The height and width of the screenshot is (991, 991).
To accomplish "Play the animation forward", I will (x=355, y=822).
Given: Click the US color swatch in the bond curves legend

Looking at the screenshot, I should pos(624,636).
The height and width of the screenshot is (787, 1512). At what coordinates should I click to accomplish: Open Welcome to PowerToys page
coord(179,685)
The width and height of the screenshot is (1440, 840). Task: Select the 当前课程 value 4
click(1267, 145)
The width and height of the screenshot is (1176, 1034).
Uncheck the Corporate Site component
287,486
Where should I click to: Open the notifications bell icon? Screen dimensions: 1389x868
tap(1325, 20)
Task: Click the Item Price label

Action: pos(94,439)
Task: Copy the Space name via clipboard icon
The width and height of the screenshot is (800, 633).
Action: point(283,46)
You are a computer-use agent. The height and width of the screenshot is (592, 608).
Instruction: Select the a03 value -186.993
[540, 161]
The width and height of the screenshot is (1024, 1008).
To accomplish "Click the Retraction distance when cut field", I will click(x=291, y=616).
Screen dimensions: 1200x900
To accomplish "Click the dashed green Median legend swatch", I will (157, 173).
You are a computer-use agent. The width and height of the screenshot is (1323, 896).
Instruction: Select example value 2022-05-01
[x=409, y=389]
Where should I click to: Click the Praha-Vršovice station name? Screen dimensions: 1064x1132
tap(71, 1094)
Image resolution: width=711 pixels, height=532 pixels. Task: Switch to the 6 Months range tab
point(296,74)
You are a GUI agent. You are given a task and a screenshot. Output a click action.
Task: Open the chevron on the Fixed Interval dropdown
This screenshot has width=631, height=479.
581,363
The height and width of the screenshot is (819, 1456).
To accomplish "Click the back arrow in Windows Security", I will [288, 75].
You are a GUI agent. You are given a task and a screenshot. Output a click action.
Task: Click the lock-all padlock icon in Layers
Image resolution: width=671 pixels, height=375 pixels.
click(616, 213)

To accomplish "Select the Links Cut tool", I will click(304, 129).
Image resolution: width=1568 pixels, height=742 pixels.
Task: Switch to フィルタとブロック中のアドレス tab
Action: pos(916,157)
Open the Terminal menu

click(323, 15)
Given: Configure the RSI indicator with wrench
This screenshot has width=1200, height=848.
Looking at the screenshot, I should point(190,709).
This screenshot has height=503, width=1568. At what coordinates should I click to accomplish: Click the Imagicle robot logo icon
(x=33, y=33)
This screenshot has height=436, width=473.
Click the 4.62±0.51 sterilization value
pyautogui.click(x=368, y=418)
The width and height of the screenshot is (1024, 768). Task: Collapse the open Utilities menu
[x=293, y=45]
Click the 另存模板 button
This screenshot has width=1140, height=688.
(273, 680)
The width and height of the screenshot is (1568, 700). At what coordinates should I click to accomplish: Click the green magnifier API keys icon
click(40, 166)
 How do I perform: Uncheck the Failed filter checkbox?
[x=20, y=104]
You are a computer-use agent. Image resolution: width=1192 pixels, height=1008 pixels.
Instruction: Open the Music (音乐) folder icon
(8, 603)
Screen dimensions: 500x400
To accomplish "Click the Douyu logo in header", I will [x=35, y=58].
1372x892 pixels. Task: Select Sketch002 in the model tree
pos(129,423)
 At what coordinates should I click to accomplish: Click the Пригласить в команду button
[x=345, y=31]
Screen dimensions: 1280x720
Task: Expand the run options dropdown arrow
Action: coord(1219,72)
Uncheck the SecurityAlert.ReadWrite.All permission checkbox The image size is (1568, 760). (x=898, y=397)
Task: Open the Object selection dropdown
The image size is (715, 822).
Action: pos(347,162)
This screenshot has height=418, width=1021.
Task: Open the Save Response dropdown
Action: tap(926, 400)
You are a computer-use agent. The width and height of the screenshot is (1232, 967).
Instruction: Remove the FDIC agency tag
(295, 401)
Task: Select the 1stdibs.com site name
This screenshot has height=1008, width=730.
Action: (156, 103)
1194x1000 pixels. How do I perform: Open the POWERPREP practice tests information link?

____

## AIM OF THE TASK
Output as a JSON list of strings, one per line with blank lines dropped, the data starting at the line that contains "Task: Select the 1stdibs.com site name" and ending at the end of the data.

## OUTPUT OF THE EXERCISE
[
  "Task: Select the 1stdibs.com site name",
  "This screenshot has height=1008, width=730.",
  "Action: (156, 103)",
  "1194x1000 pixels. How do I perform: Open the POWERPREP practice tests information link?"
]